Exercise materials →
* * * * * * * * *

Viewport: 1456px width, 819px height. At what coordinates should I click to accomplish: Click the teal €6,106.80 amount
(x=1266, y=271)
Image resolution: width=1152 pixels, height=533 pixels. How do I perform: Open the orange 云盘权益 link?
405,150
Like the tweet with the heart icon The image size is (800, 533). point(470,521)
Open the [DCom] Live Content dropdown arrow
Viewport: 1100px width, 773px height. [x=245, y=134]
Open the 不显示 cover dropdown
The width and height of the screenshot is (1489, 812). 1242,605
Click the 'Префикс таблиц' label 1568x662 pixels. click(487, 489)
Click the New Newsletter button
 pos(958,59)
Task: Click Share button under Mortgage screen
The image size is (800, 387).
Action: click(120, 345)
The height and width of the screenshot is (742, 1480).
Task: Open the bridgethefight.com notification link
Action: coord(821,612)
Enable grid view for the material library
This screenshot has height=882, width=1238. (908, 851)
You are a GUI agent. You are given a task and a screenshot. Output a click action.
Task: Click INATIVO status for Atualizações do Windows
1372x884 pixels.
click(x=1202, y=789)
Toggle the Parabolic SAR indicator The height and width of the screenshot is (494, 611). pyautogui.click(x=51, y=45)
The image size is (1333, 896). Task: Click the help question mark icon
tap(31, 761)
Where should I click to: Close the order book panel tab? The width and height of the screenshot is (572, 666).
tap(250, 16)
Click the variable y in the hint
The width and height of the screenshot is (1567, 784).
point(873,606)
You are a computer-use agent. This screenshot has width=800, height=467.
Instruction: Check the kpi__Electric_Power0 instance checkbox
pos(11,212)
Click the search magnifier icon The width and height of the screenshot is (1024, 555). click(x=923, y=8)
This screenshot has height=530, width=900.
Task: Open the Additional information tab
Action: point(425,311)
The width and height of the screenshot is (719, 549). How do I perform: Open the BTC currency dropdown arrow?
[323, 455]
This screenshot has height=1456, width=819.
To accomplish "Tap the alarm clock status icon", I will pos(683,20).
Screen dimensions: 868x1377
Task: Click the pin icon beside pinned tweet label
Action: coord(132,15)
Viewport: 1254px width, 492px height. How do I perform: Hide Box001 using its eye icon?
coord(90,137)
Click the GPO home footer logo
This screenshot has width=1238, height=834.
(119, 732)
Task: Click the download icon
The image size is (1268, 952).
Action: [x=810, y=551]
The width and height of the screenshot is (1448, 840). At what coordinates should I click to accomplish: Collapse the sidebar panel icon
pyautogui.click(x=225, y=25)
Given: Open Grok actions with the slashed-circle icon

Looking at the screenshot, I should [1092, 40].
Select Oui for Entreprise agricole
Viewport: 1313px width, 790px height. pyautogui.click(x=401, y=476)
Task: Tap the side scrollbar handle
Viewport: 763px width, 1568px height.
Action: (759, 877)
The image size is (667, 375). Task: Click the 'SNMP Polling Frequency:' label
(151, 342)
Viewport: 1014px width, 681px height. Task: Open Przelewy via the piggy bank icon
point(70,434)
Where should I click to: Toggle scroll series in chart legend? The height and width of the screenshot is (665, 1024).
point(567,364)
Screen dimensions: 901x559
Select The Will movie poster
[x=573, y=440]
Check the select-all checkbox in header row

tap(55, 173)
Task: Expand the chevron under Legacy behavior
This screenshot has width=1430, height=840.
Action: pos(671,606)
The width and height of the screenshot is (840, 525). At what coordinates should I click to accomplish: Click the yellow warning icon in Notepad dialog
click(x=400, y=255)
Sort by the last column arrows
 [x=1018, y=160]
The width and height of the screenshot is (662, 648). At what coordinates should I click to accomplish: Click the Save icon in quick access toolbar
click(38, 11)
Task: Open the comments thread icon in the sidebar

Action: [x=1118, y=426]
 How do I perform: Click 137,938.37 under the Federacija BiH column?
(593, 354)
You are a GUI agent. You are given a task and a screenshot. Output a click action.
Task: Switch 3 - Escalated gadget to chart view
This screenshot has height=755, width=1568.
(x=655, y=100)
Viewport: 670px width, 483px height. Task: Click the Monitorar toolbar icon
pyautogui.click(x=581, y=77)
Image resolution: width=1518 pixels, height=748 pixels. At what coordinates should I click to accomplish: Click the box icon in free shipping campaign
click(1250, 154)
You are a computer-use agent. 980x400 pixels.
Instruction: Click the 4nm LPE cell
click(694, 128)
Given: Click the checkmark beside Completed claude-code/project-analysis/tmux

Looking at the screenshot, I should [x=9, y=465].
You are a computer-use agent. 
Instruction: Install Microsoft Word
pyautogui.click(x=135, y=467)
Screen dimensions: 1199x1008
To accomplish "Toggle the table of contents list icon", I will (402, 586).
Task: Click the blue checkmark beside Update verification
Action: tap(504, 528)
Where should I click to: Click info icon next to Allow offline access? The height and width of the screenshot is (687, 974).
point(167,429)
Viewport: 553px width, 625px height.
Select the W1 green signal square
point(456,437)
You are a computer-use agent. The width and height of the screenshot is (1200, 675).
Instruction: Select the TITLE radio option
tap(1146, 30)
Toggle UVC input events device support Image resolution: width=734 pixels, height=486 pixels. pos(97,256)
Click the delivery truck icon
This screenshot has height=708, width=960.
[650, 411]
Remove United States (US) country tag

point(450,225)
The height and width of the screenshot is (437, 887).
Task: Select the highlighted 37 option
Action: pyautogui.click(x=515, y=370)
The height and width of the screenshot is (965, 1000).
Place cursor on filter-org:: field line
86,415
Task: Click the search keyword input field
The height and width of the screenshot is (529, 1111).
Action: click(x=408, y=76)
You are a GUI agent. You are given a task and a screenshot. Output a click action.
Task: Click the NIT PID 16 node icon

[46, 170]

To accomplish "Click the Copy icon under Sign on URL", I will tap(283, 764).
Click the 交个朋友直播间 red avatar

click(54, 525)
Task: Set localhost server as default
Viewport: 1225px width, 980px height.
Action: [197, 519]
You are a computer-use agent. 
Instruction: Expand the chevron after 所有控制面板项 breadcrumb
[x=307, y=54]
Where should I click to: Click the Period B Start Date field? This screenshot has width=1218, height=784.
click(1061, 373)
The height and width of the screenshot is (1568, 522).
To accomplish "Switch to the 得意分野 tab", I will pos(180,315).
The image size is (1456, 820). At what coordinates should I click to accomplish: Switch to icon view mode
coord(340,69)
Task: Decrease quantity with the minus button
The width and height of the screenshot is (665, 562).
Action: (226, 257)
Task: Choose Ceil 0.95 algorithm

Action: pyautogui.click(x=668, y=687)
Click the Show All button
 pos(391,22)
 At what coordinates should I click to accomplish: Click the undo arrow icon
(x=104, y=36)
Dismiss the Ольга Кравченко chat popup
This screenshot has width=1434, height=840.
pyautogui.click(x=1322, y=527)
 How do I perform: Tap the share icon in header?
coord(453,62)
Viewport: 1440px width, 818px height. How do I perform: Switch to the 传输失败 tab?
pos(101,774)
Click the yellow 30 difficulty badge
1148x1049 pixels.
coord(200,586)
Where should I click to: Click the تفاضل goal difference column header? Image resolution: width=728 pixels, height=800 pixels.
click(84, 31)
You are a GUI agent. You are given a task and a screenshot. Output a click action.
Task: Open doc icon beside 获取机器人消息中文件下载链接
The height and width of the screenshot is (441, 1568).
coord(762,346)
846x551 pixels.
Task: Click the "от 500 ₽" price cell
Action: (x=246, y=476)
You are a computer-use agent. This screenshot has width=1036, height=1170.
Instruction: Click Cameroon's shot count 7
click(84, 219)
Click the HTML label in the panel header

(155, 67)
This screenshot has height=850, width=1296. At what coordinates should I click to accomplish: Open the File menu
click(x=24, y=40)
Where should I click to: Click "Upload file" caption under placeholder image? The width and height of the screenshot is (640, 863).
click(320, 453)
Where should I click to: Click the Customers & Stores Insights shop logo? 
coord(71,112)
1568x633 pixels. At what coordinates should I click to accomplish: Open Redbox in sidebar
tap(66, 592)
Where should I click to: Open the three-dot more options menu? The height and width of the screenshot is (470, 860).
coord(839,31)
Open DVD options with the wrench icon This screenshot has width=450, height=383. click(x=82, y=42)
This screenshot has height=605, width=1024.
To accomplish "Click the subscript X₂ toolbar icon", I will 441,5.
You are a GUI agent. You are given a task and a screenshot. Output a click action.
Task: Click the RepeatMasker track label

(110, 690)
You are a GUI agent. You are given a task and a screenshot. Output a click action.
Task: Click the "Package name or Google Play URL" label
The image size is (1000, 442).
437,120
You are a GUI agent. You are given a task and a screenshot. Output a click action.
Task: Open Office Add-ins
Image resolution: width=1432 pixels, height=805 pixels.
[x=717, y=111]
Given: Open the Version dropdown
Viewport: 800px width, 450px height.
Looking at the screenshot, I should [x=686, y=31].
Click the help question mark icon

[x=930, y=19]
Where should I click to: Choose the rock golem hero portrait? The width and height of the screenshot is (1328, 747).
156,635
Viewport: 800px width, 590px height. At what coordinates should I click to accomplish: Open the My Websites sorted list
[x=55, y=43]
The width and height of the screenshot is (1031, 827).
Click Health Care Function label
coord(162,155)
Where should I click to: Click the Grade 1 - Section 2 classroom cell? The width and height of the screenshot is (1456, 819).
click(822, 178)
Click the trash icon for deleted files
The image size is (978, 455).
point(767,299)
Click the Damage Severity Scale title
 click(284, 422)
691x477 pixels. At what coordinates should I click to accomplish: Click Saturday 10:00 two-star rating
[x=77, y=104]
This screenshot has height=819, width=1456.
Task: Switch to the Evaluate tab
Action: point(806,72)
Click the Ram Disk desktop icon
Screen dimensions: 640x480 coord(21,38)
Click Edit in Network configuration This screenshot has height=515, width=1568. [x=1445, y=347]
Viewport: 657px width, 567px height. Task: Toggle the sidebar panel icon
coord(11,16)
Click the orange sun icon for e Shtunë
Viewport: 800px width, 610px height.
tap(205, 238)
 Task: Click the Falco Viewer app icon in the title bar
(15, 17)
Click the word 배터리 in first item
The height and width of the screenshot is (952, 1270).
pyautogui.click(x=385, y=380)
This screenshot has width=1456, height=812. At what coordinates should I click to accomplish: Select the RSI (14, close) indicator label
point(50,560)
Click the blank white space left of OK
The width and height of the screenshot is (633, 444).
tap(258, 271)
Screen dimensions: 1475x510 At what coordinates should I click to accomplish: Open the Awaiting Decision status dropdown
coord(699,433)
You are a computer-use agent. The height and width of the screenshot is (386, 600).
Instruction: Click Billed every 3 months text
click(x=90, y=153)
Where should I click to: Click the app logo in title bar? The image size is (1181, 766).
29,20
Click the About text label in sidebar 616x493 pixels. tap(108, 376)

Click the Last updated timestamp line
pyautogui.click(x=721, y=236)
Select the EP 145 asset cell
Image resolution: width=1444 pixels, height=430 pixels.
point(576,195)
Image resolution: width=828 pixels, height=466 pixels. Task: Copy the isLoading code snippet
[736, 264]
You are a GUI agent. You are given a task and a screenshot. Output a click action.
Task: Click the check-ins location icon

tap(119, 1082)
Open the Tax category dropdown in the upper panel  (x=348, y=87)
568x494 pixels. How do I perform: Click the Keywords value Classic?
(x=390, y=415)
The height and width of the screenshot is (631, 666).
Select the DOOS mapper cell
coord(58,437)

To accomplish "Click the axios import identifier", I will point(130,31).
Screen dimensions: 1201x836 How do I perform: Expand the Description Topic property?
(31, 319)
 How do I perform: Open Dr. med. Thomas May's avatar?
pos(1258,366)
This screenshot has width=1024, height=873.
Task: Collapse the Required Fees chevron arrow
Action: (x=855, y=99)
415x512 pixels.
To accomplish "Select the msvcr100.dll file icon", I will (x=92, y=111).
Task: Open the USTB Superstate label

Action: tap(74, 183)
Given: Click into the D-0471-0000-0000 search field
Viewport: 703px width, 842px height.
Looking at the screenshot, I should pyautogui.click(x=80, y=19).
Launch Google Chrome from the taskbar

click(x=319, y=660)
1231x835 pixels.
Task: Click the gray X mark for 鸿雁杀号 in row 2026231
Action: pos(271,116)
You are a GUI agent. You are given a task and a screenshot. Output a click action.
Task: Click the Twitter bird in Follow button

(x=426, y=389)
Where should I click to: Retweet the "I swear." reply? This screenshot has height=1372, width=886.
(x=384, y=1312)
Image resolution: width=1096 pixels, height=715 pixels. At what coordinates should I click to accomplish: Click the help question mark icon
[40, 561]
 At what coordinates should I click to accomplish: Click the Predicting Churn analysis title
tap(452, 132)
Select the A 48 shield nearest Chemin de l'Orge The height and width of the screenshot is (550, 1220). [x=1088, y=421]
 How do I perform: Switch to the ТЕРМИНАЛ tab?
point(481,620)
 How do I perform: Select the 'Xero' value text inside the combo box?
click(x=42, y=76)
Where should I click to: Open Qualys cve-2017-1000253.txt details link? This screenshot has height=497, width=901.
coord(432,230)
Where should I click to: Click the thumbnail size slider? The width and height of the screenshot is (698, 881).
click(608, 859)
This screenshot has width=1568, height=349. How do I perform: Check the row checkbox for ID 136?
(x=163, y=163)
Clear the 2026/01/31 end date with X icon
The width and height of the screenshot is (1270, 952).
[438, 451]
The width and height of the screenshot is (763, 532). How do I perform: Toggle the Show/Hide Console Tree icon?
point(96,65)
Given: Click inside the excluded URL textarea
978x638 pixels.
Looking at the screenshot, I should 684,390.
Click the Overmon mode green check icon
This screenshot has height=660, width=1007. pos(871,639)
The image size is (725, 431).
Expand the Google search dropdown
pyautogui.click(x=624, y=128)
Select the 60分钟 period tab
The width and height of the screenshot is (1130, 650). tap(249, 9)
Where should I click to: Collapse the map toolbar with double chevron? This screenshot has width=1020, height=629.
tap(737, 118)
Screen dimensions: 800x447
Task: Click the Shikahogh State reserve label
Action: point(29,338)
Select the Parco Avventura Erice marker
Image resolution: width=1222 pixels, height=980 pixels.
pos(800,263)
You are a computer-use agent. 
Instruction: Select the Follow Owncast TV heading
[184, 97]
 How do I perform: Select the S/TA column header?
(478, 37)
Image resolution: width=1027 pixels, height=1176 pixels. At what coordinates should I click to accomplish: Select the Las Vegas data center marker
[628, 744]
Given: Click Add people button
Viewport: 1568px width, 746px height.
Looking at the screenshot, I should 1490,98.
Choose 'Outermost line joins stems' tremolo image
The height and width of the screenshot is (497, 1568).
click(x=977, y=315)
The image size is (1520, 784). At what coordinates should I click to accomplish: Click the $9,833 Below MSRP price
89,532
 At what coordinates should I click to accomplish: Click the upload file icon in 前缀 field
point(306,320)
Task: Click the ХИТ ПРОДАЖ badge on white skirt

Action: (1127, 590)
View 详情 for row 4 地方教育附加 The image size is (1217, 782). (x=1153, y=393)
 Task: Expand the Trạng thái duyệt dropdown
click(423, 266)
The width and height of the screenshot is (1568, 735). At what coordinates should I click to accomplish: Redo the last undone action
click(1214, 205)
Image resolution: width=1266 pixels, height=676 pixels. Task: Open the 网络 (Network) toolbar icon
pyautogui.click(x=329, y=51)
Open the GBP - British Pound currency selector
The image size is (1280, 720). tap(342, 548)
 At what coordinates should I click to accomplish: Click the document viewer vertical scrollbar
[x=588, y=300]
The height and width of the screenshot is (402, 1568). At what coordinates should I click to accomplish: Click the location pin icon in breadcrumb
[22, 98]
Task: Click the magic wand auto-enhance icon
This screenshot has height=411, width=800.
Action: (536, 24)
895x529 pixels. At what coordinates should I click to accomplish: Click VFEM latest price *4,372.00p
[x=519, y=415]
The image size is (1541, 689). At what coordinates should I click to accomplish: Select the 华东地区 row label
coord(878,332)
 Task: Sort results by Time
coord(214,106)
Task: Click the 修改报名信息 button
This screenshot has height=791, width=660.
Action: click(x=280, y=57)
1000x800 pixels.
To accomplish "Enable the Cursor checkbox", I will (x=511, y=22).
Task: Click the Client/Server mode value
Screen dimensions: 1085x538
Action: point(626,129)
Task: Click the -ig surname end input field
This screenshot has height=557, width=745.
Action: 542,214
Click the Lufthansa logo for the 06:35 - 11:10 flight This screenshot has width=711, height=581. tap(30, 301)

* * * * * * * * *

What the task requires → Say how many lines of the data include the string "input". Nothing other than the number should be given.

Solution for this exercise → 3